There’s some evidence Hagee and Cruz are close; not long after the IDC provocation, Ted Cruz’s father, a twice-divorced former Catholic-turned-Baptist preacher, headlined at the San Antonio-based church of John Hagee, chairman of Christians United for Israel. He also has some odd beliefs about Jesus and the end of the world:

In Hagee’s latest, Four Blood Moons, he advances the theory that a series of lunar events that started on April 2014 means that “in these next two years, we’re going to see something dramatic happen in the Middle East involving Israel that will change the course of history in the Middle East and impact the whole world.”

Hagee keeps saying this stuff; CUFI keeps separating itself from the rapture-ready bestsellers. On Monday I asked David Brog, the Jewish executive director of CUFI, whether Four Blood Moons was informing any of Hagee’s or the activists’ thinking about the crisis in Israel or Russia.

“Absolutely not,” said Brog. “Outside observers don’t give evangelicals credit for being able to hold two different ideas in their heads. There’s often confusion, when it comes to evangelical support for Israel, because evangelicals, like a lot of Jews, believe that we may be living in a messianic time. Of course, in the Jewish case, no one ever says—‘Ah, that’s why you support Israel, you think you’re going to bring the messiah.’ It’s black letter Christian theology that the date of the second coming was set eons ago.”
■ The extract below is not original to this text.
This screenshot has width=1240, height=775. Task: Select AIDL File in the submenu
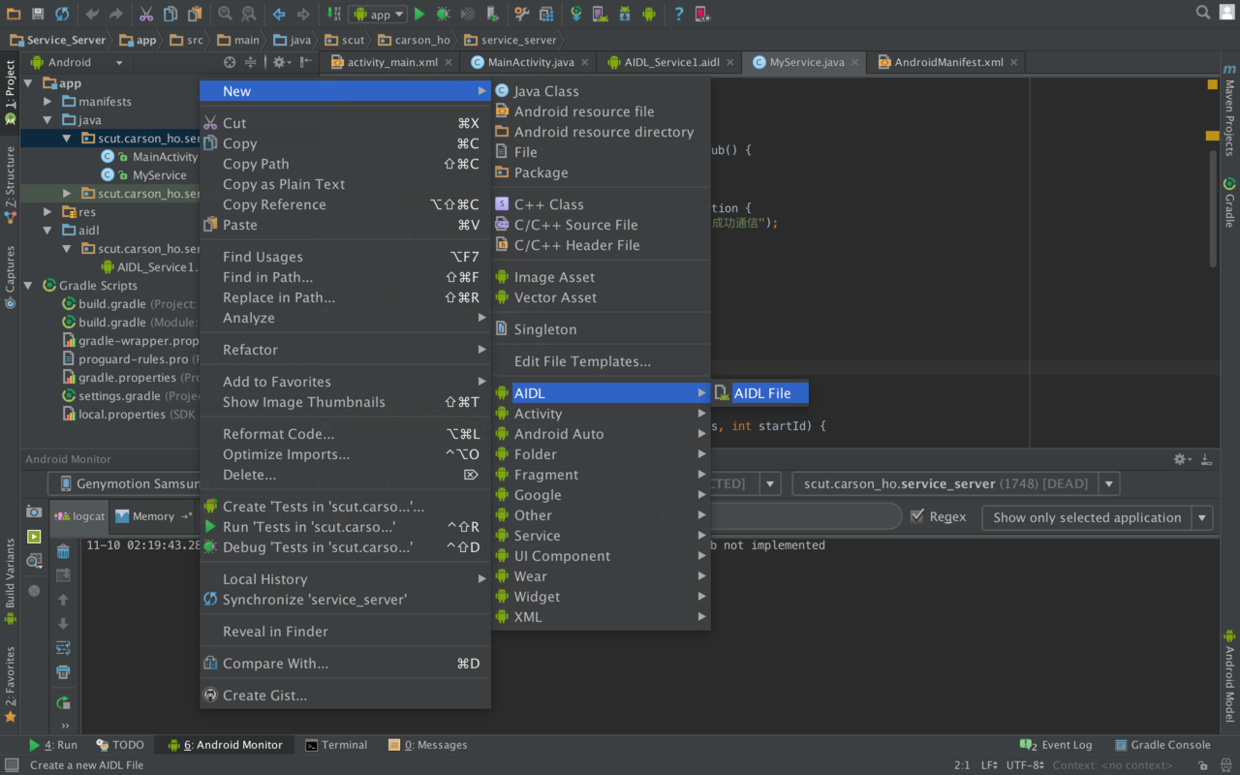[x=761, y=393]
A politically necessary dodge, to be sure, but frankly it strikes me as complete nonsense given how politically active these people are; ‘We’re not trying to bring about the end times, we just want to bomb Iran.’ Later in November Hagee, and the younger Cruz appeared together at the Zionist Organization of America dinner, where the former called the president “one of the most anti-Semitic presidents in the history of the United States of America.”

Obama can’t be worse than Nixon on that score, but at any rate, it’s far from the worst thing Hagee has said:

Now, before we go any further, let me note that I consider myself a supporter of Israel and believe my record bears that out. I was the first to publish this expose by Edwin Black on the Palestinian Authority vetting acts of terrorism for whether they qualified as martyrdom operations, and had the author on the radio when I was subbing for Mike Church to talk about it afterward. I brought on an Orthodox Jew and Israeli citizen to help edit my section at the Daily Caller, and have published a founder of the Wiesenthal Center. It would be difficult for me to run a more pro-Israel opinion page. Maybe Robert Spencer would say I should stop publishing moderate Muslims too, that would be one way I guess — he goes after me whenever I publish one — but I refuse to do that.
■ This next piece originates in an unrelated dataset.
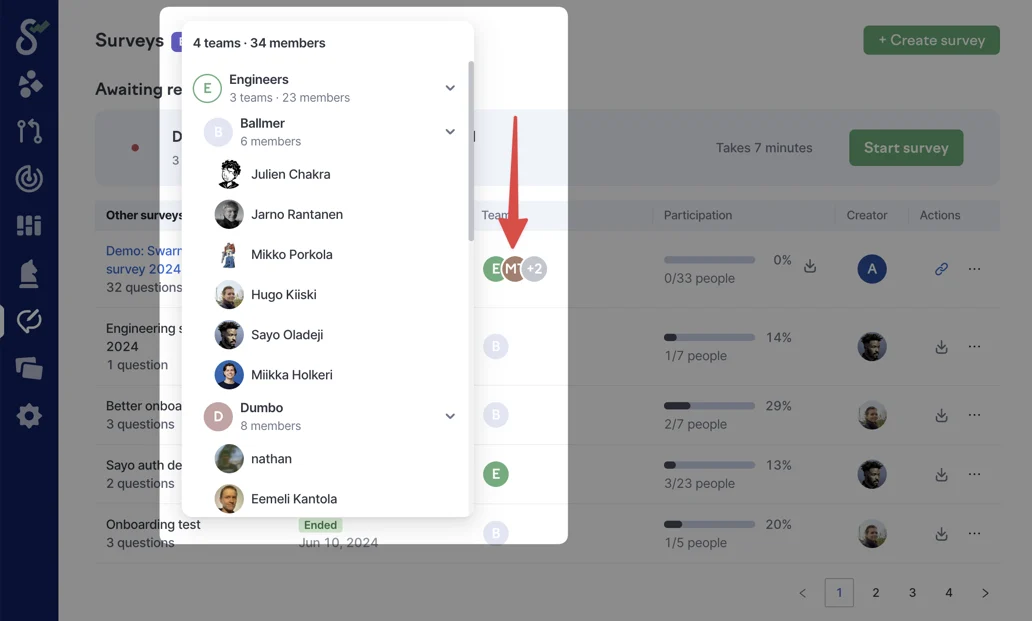
Task: Collapse the Dumbo team members
Action: 450,416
However, I also hew to George Washington’s warning about entangling alliances, and sure am put off by the creepy theopolitics and political litmus tests of Christian Zionists like Hagee and Cruz. What seems beyond question to me is that it is going too far for a professed Christian to claim, in political apologias for the state of Israel, that “Jesus did not come to earth to be the Messiah.” It really says something about the state of the Christian right that a man like Hagee can state what seems to me a clearly heretical idea such as this and still be treated with respect.

As for Cruz, we should insist that he clarifies his position. Does he think the 21 martyrs had it coming, being part of a church that fails to recognize Israel as the hope of Middle Eastern Christians, as he has suggested they should?

Some may object to my bringing this up, that I’m politicizing the murders, or gainsaying both Israel and Ted Cruz at an important time, or that unity and deference are called for in the face of tragedy. Indeed, one could interpret the U.K.-based Coptic Bishop Angaelos’s worries that way, as expressed to TheDC’s own Ivan Plis:

While touched by the “immense amount of concern” he had received for his slain brethren, he said he was “very wary of them being used to make a political point” by those unfamiliar with the Copts and their church.

What Ted Cruz is doing here is trying to make a political point, and the most charitable spin one could put on his IDC provocation is that he was “unfamiliar with the Copts and their church.” To my mind, asking these questions is very much in the spirit of Bishop Angaelos’s concerns.